Supplied data: Begin

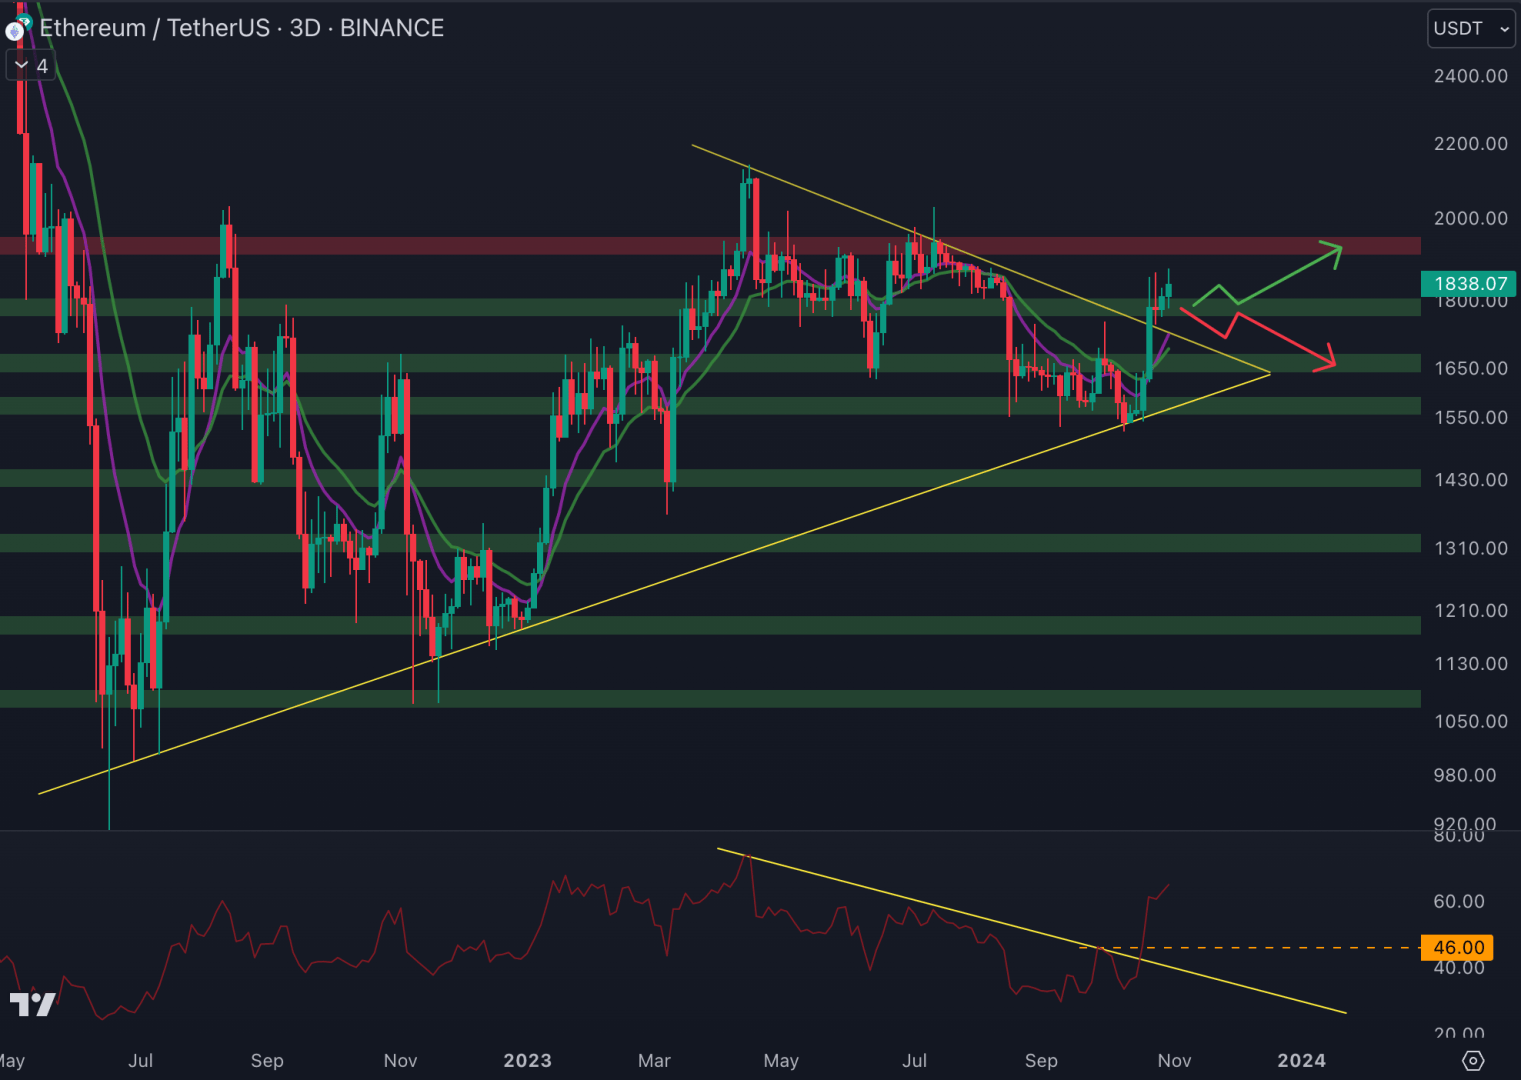Screen dimensions: 1521x1080
Task: Click the red downward arrow head
Action: (x=1327, y=360)
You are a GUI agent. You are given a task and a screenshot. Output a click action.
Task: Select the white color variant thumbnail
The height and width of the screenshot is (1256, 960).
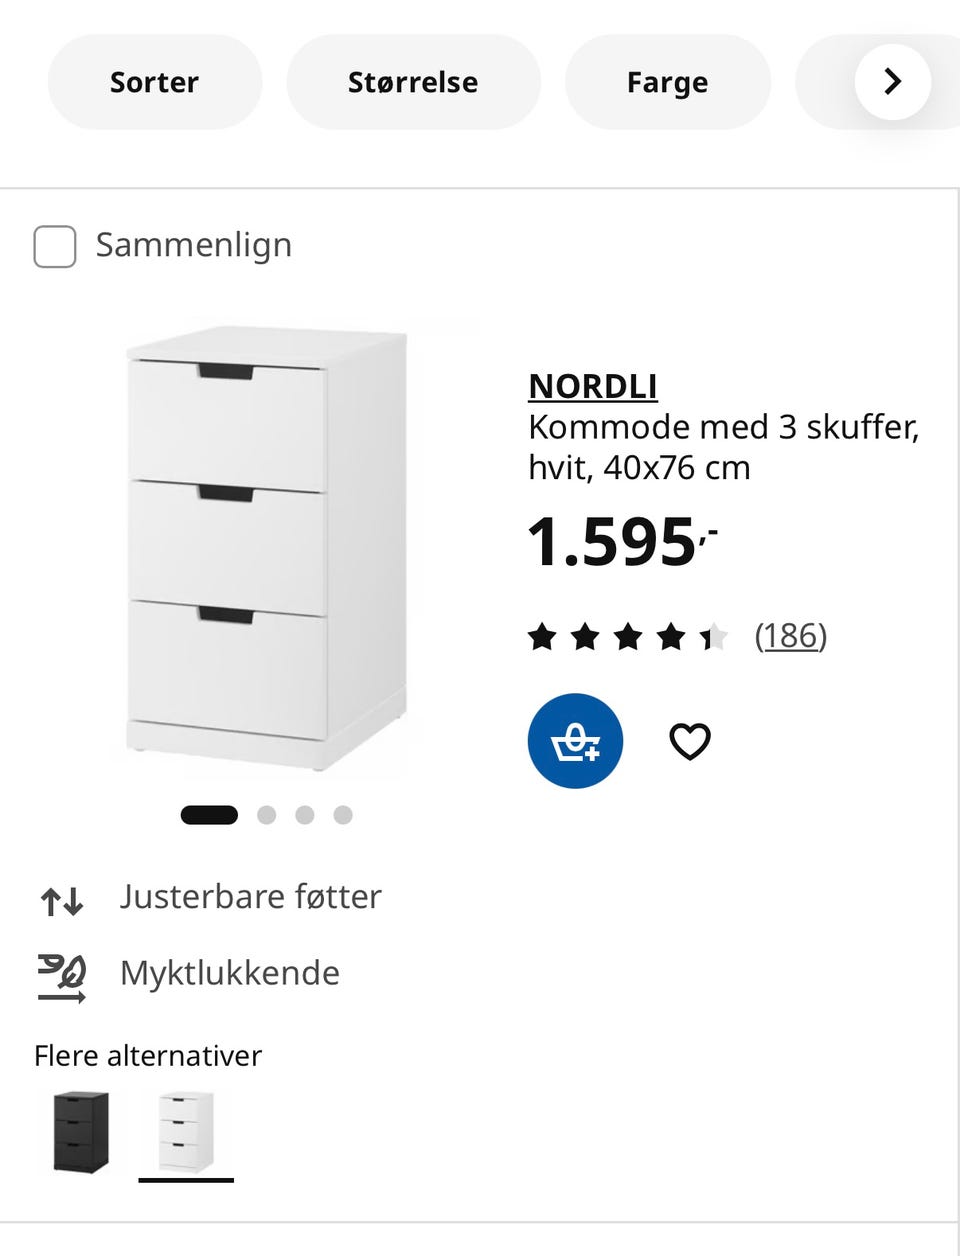click(186, 1132)
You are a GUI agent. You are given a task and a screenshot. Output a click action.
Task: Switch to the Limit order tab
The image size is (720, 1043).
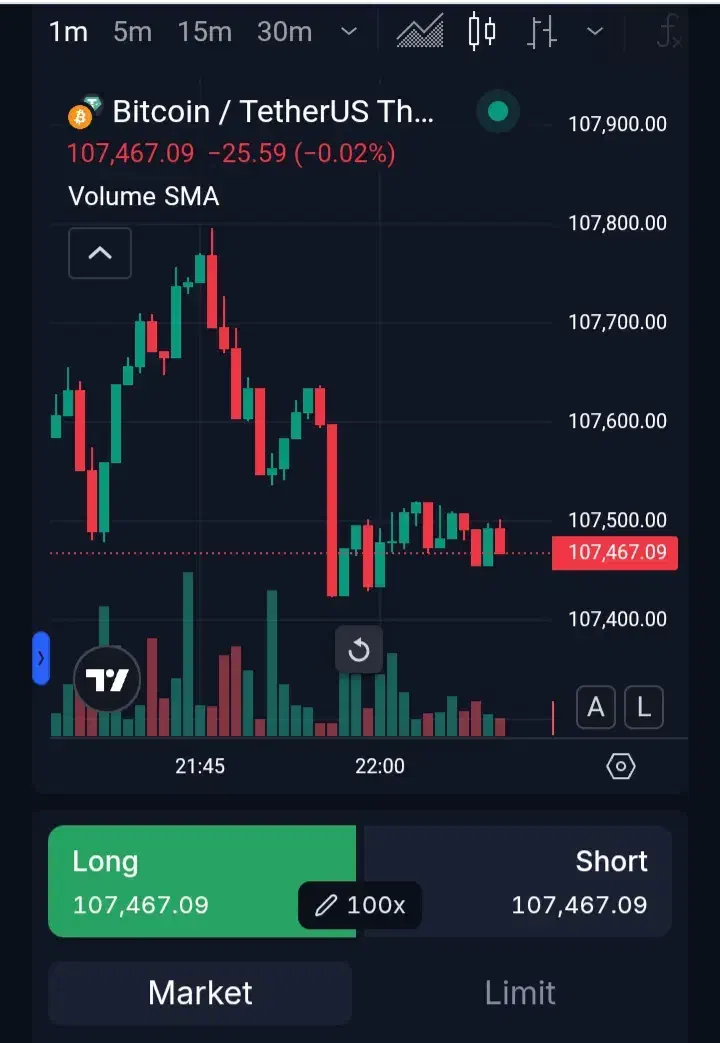coord(520,992)
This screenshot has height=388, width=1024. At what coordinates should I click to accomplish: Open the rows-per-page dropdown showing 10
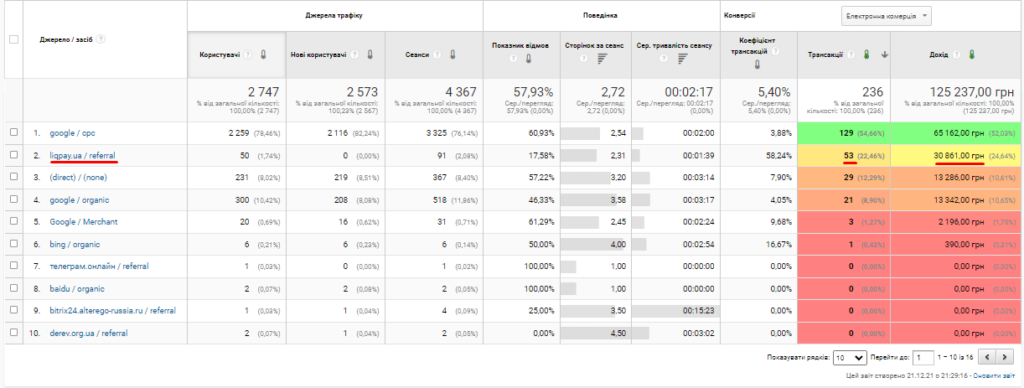tap(850, 357)
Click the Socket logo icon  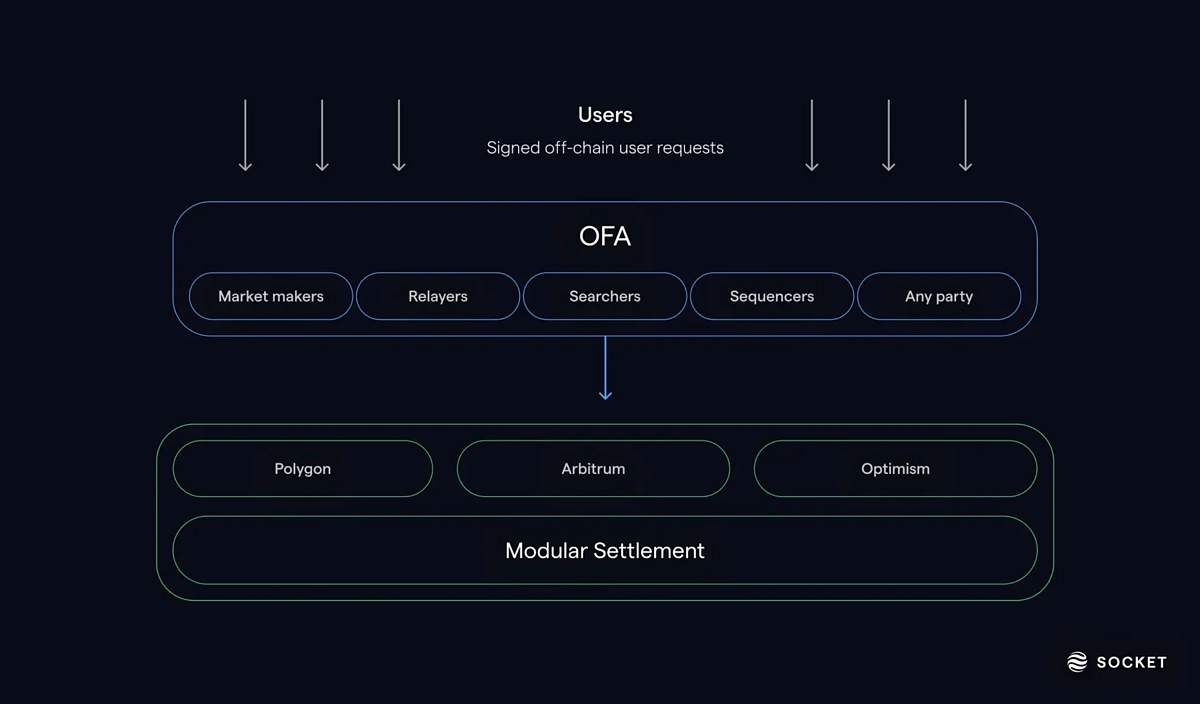coord(1077,662)
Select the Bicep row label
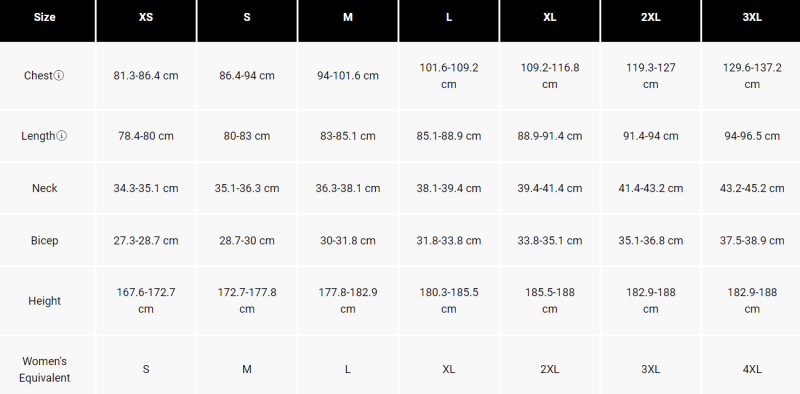This screenshot has height=394, width=800. 44,240
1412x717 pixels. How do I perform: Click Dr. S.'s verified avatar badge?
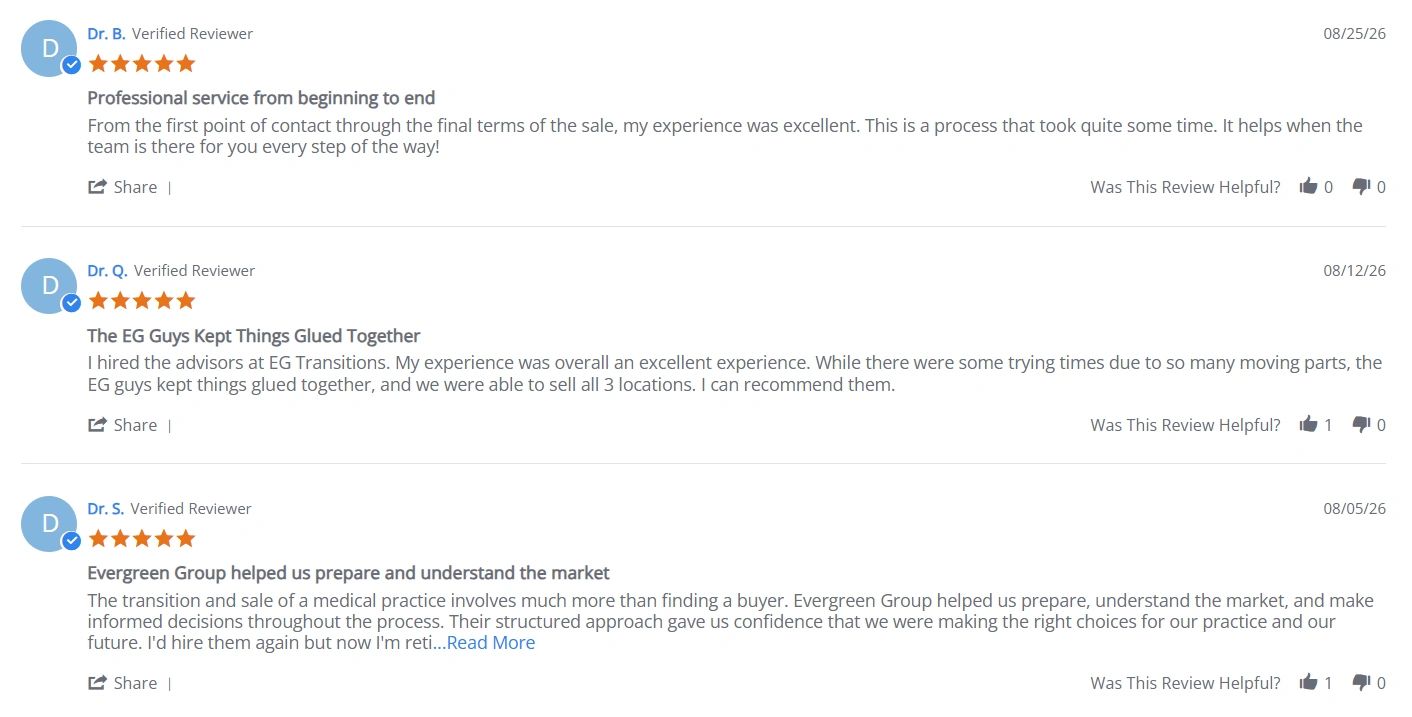[x=71, y=541]
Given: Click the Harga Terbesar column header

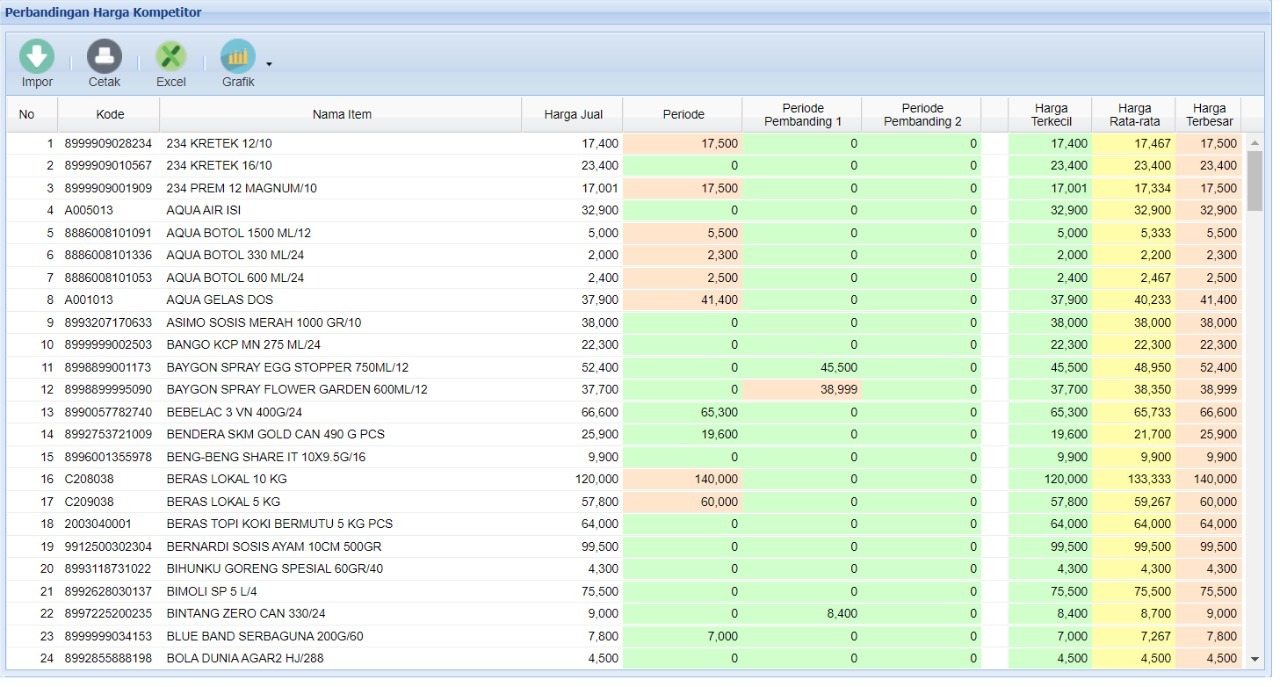Looking at the screenshot, I should [x=1209, y=115].
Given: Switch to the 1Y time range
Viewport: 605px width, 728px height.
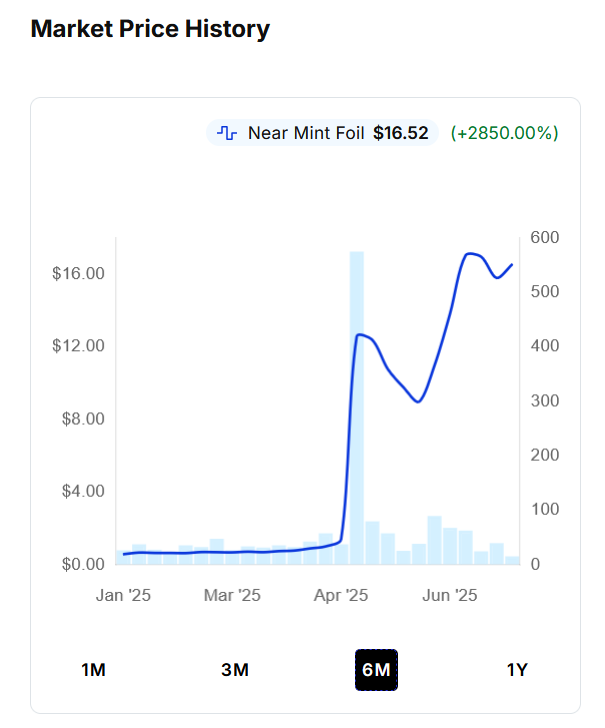Looking at the screenshot, I should click(517, 670).
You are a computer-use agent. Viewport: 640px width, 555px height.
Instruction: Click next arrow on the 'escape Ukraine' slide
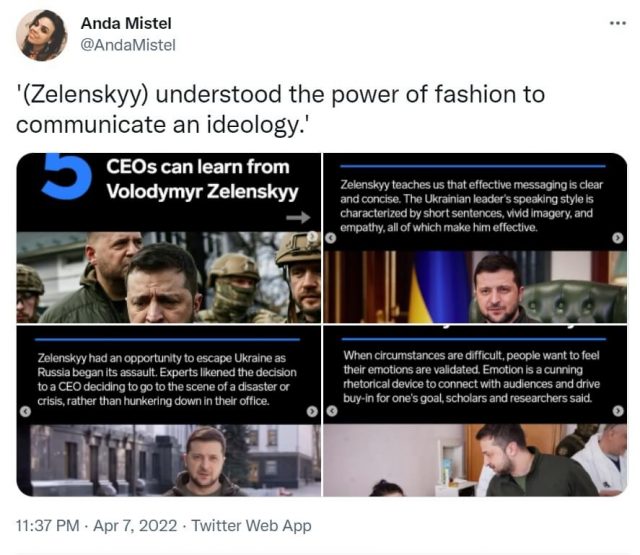pos(312,411)
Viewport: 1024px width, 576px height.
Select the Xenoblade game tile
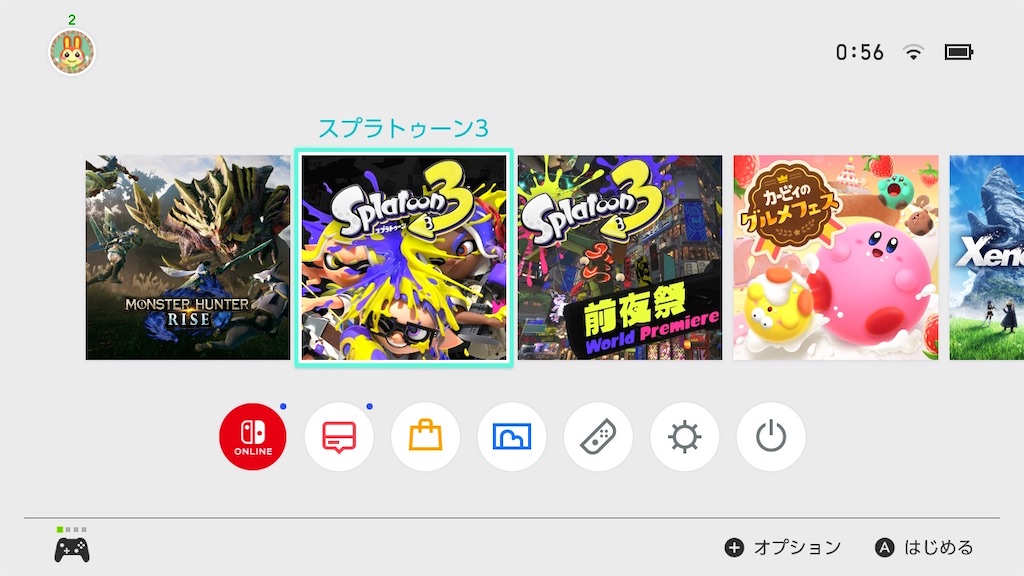(987, 257)
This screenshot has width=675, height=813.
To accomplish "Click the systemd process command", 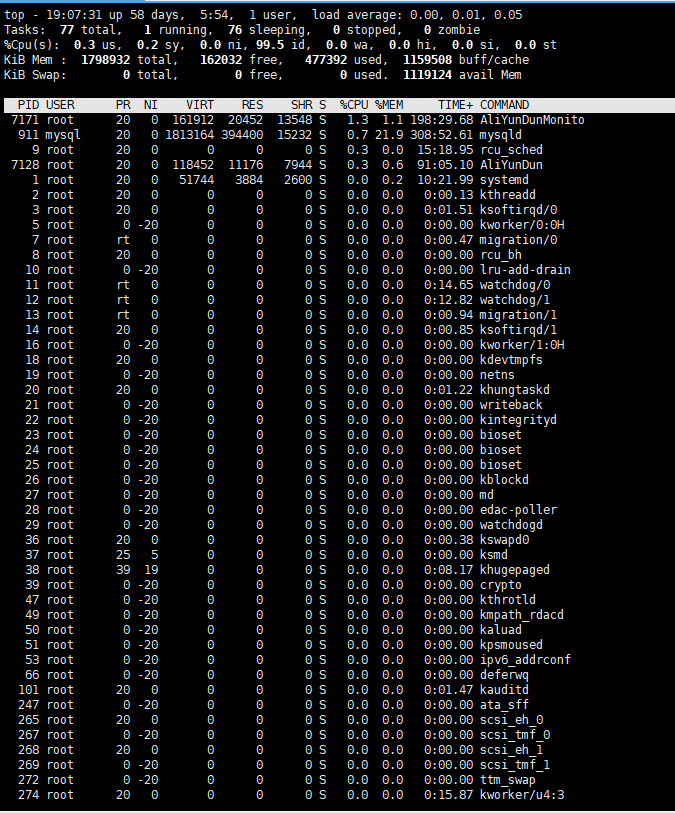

Supplied data: End

**Problem description**
Everything from the line containing "This screenshot has width=675, height=813." through the last line of the records above is to be reproduced exactly, except the pictures.

**Completed exercise**
This screenshot has width=675, height=813.
To accomplish "Click the systemd process command", 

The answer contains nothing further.